One of the early overseas visitors to Athy in 1999 was Marguerita Germaine of Florida, formerly an Orford of Foxhill House and later still of 10 Woodstock Street, Athy. Then aged 77 years she travelled to Foxhill House to meet it’s present owners Mr. and Mrs. Gerry Moloney and there recalled her childhood which she did with remarkable clarity. There are no members of the Orford family now living in Athy, yet almost 70 years after her father sold the Foxhill farm Mrs. Germaine recalled with uncanny accuracy the names of people and places of her childhood.

“Who by Fire”, the remarkable new work by John MacKenna which opened to full houses in April was the theatrical highlight of the year in Athy. Just a week before the play opened I had visited Terezin, near the Czech border with Germany, which had been a holding camp for Jews during World War II. My subsequent viewing of “Who by Fire” dealing as it did with the horrors of Auschwitz Concentration Camp evoked in me a response similar to that experienced when I interviewed Zolton Zinn Collis some years ago.
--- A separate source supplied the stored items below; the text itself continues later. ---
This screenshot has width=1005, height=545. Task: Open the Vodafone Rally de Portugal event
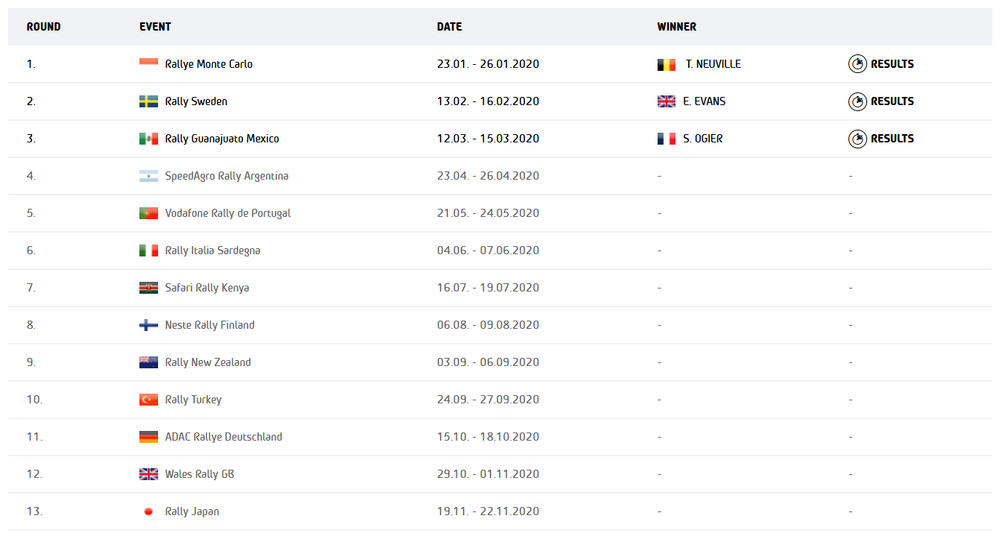[x=228, y=213]
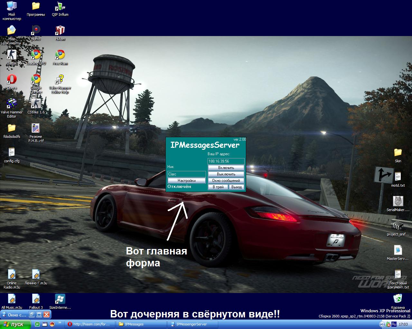Select the Valve Hammer Editor icon
Viewport: 412px width, 329px height.
point(12,104)
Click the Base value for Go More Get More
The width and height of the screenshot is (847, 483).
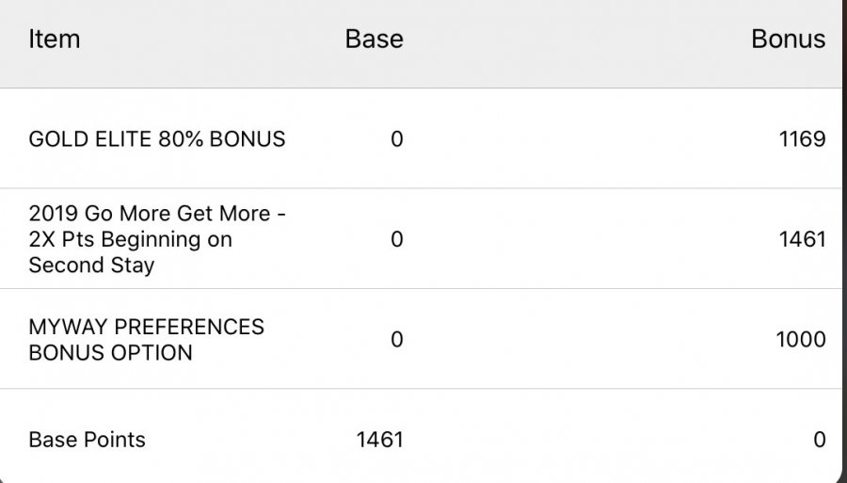pyautogui.click(x=396, y=239)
I shall never forget his description of how as a young boy he watched his distraught mother resisting a German soldier’s attempt to wrest her dead child from her arms during a stopover on a train journey to Belsen. John MacKenna’s play which he directed himself was a moving and compelling theatrical experience.

It was in mid-April also that I wrote of memoirs privately printed and penned by a daughter of Rev. Thomas Kelly of Ballintubbert which gave me a rare insight into the character of this most remarkable man. Remembered in our local Heritage Centre, Kelly who died in 1855, continues to excite interest in this narrator at least. Another man still very much alive and whom I and many others have had an interest for some time is Mick Carolan, a sporting hero of Gaelic Football in County Kildare. Mick was the subject of an article following his retirement from the Garda Siochana in May. Away from the football field he went on to make a huge impact in his job as a Garda and within the community of Clondalkin where he lived for many years. Sporting success was also noted when Frank Boyce and his team mates on Athy Badminton’s Team brought home the All Ireland Title following their success in Galway in mid-May. At the same time the local St. Michael’s Boxing Club recorded 17 Kildare titles, 9 Leinster title and a plethora of other Boxing titles at provincial and club level. The Club established under the leadership of Dom O’Rourke has had remarkable success over recent years and every year goes from strength to strength.

For the first time in over six years the Eye on the Past did not appear for two weeks leading up to the local elections in June. I knew nothing of it’s absence until on opening the Nationalist found that the space occupied by yours truly was instead playing host to the advertising charms of the local Labour candidates. Clever stroke I said to myself - get your ad. into the best position in the Newspaper while at the same time dislodging the incumbent in case he should give vent to further outbursts on the Inner Relief Road which might prove embarrassing to those whose features now grace the page instead. Perish the thought, such Machiavellian schemes would never penetrate the inner regions of a political mind!

Writing of Machiavellian plots, let me conclude this weeks roundup of the first six months of the year by mentioning last weeks shenanigans in the local Council Chambers. The call for a Plebiscite would seem to have come unstuck [for a while at least] on the strength of a recommendation by an official whose library of Local Government law does not appear to extend beyond 1990. What also are we to make of the other man who changed his mind not once, but twice, and by so doing turned his back on the poor sods who took him at his word and elected him on a Plebiscite platform only five months ago. You live and learn.